Here’s my soapbox moment: actors rely way too much on the brain.
Don’t get me wrong. Your brain is essential when it comes to analyzing text, breaking down the scene, and understanding your environment. But when you step onto your mark and that camera starts rolling, the more your brain stays in charge, the less freedom your body has to actually do the work.
And that’s the whole point... acting is doing. So, let’s start there.
Here’s the problem with “action verbs.”
We’ve all seen those lists (Hell, there are even whole books of them for sale):
Objective: I want you to apologize.
Action Verb: I humiliate you.
Sounds strong, right? But here’s the thing... you can’t actually humiliate someone. There’s no physical action for that.
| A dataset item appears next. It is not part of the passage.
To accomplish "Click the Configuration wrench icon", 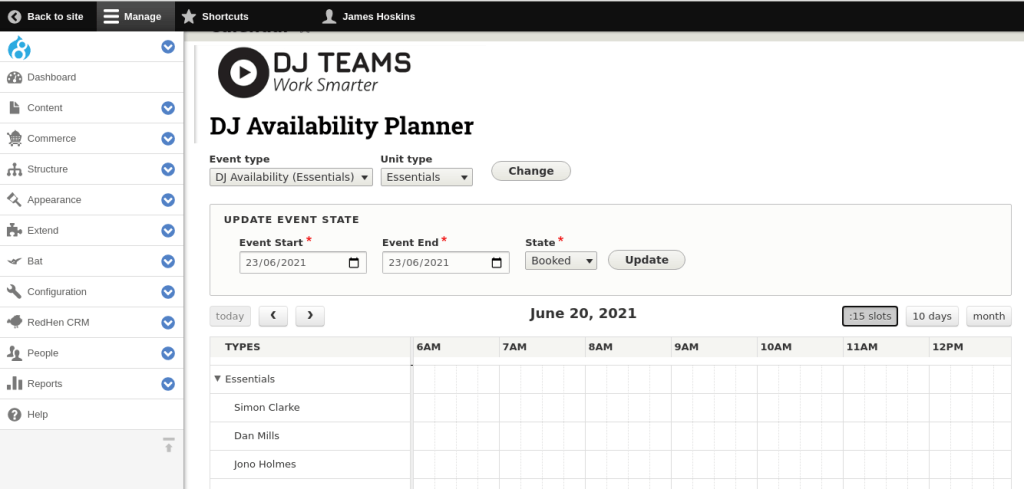I will (14, 292).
There’s no muscle in your body that knows how to “humiliate.”
But if you shift that verb into something you can literally do like *pull your pants down* or *kiss you in front of everyone*... suddenly it’s physical, playable, and alive.
That’s where the magic happens.
(And I’m not saying you actually pull a person’s pants down. I’m saying you endow the text with that action.)
When I talk about action verbs, I want you to think in terms of things your body can physically do to another person: poke, push, pull, strangle, caress, flick, tickle, smother.
These words come straight off the Physical Actions list I give my actors because they give your body something to *do*, not just something to think about.
And when you give your body a job, your nervous system wakes up. Your synapses fire. You’re no longer “pretending to act.” You’re in it.
I often find the movement first. I’ll find myself doing something... say, pressing my thumb into my palm... and think, what is this? Oh. I’m smushing you. And now I’m not “belittling” you, I’m smushing you. It’s active. It’s visceral. It’s in my muscles, not just my mouth.
Michael Chekhov used archetypal gestures... push, pull, smash, lift, drag... to unlock an understanding within the mind as it layers the gesture with the text.
Rudolf Laban taught Action Drives...press, glide, wring, flick, dab, punch, slash, float... that reveal the inner rhythm and energy of a moment.
Both of them used verbs that were actual physical tasks that a human body can perform. Because, this way, the body is leading and the mind is making sense of it as we go.
Which (hint, hint) is how we live our day-to-day lives.
So, if you’re working on a scene and you’ve written “to belittle” in the margins, cross it out and replace it with “to smush.”
Instead of “to scare,” try “to stab.”
Instead of “to respect,” try “to lift you up.”
Watch how your whole body changes. Watch how your breath responds. Watch how the moment wakes up.
Ask yourself: Can I physically do this to someone? Does my body want to move when I think about it? Does it wake up something in me?
If the answer’s yes, you’re on the right track.